The man was an incompetent university administrator. He was also a sexist and a blowhard. But those things never got a white man fired in America.

Comments

Great post on Summers.

I would only add that not only did Summers say that biology was a factor in women being under-represented in science careers, he said it was the MOST important factor:

"...that in the special case of science and engineering, there are issues of intrinsic aptitude, and particularly of the variability of aptitude, and that those considerations are reinforced by what are in fact lesser factors involving socialization and continuing discrimination."

http://www.president.harvard.edu/speeches/2005/nber.html

it is so refreshing and inspiring to see professors keep it real, and that always happens on this blog.

I just finished reading John Tierney's NYT editorial on "The Faculty Club," which asserted that someone like me -- who believes in improving the undergraduate experience and the real-world literacy skills of an institution's graduates -- should adore Summers, since he was a foe of faculty privilege and a friend to teaching.

I can't.

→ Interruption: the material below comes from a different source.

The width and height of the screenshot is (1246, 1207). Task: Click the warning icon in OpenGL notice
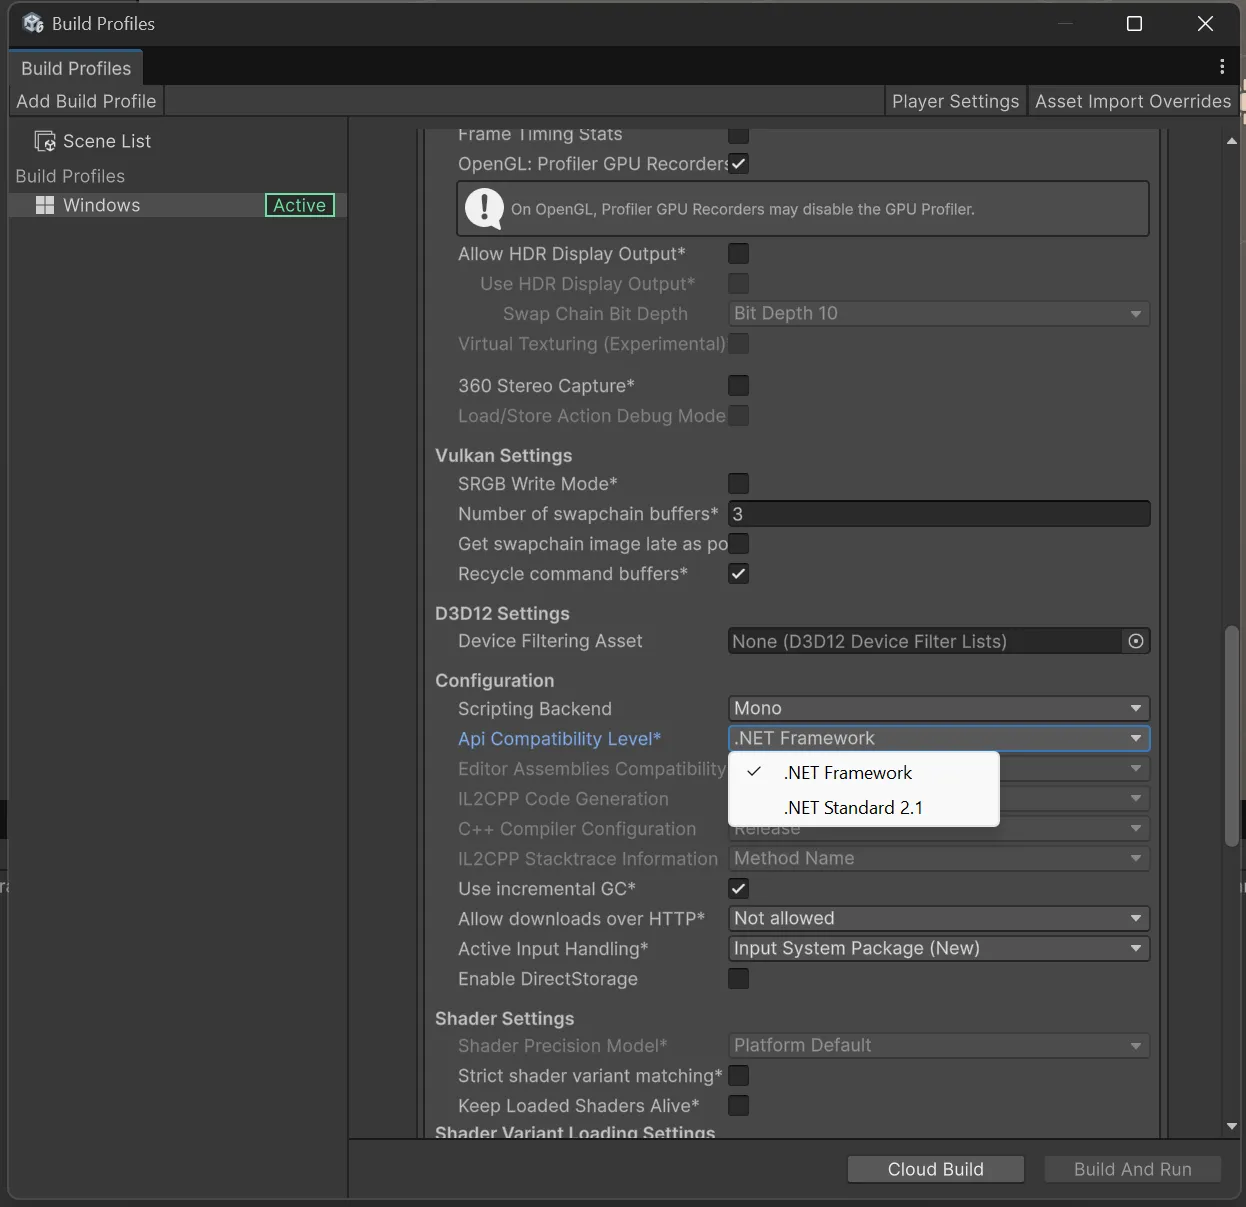(x=485, y=208)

The close-reader in me has to point out that a presumably sober Summers actually uttered the following two sentences in his speech:

"So, I think, while I would prefer to believe otherwise, I guess my experience with my two and a half year old twin daughters who were not given dolls and who were given trucks, and found themselves saying to each other, look, daddy truck is carrying the baby truck, tells me something. And I think it's just something that you probably have to recognize."

The evidence for his argument here is not only anecdotal, but also it depends on comparing female scientists at research universities to toddlers. It's a bullying appeal to authority that relegates women to the position of the children that they so inconveniently bear.

I'm surprised that more women didn't walk out.